A step forward or a step backwards?
On your Nintendo 64 article, you explained that the system has a 64-bit CPU, but the GameCube one is 32-bit. Did Nintendo downgrade their console?
Indeed Gekko implements a 32-bit PowerPC specification, while the MIPS R4300i can switch between 32-bit and 64-bit modes. To answer whether this is an improvement or not, you have to ask yourself: Why would you need ‘64-bitness’?
- To address more than 4 GB of memory → The GameCube doesn’t have near that amount of memory locations, so this is not a requirement.
- To operate larger chunks of data using fewer cycles and bandwidth → That’s covered by Gekko’s new SIMD instructions, the 64-bit FPU and data bus; and the write-gather pipe.
- To come up with more advertising terms → Yeah… I don’t think that persuades people anymore.
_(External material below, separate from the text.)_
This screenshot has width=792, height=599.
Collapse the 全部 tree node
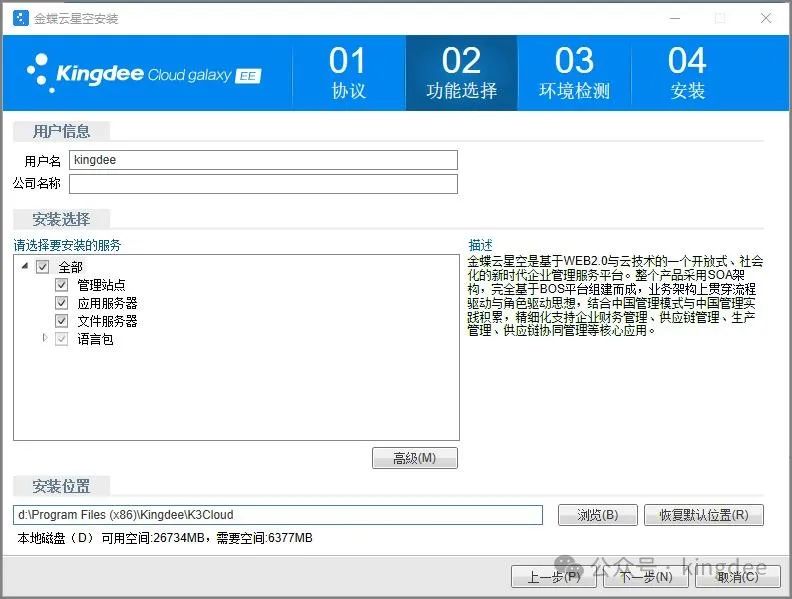[25, 266]
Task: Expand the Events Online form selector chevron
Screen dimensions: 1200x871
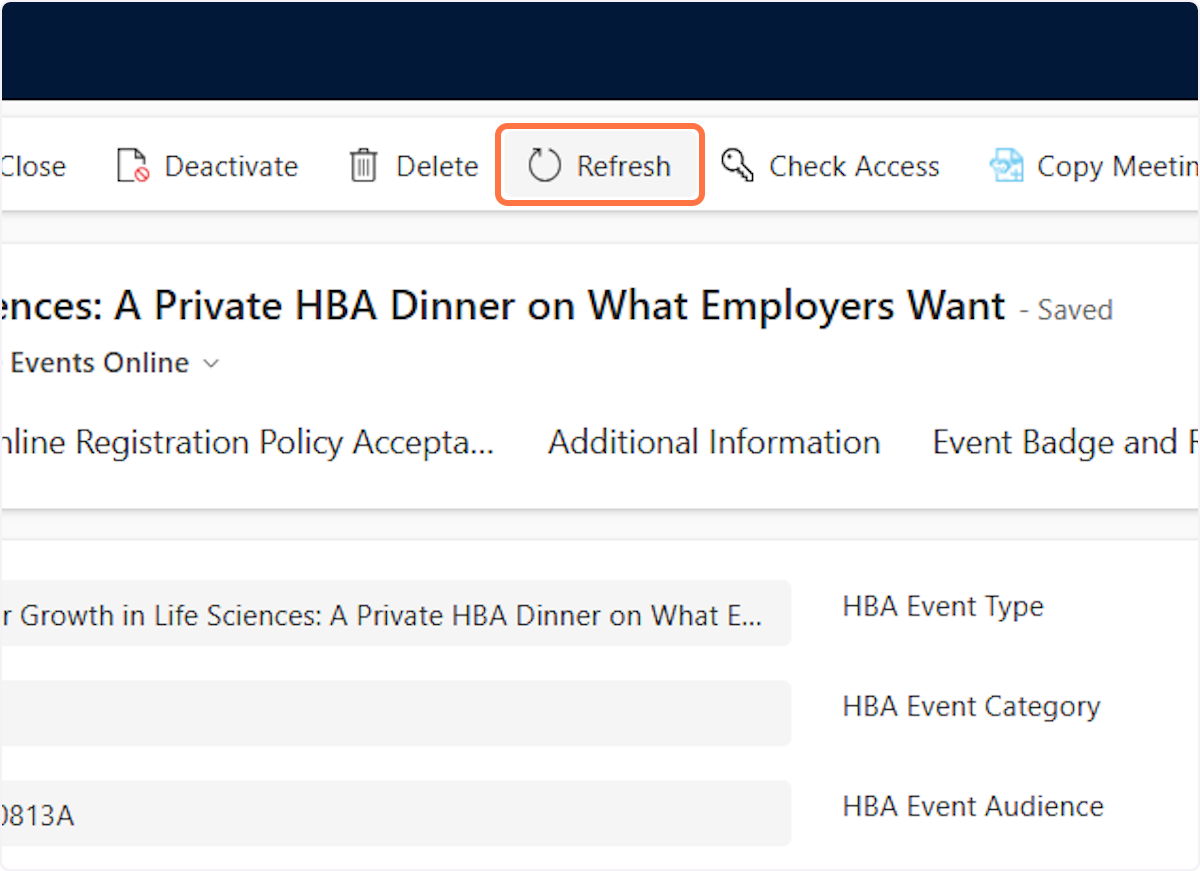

As you can see, the GameCube already enjoys the advantages of 64-bit systems without being called a ‘64-bit console’. This is why you and I can’t summarise two complex machines by their ‘number of bits’.
Clever memory system
During the design of the next-gen architecture, Nintendo’s architects performed a post-mortem analysis of their previous design and discovered that using a Unified Memory architecture together with some high-latency components (RDRAM) resulted in one of the biggest causes of bottlenecks (almost 50% of CPU cycles were wasted while idling) [13]. Moreover, the inclusion of multiple independent units contributed to a concerning competition for the memory bus.
For that reason the GameCube’s architects came up with a new memory system strictly based on providing dedicated memory space and using low-latency chips. With the new design, GPU and CPU will no longer compete for the same RAM (causing fill-rate issues) since the GPU will now have its own internal and amazingly fast memory. On the other side, the GPU will still be in charge of arbitrating access to I/O too.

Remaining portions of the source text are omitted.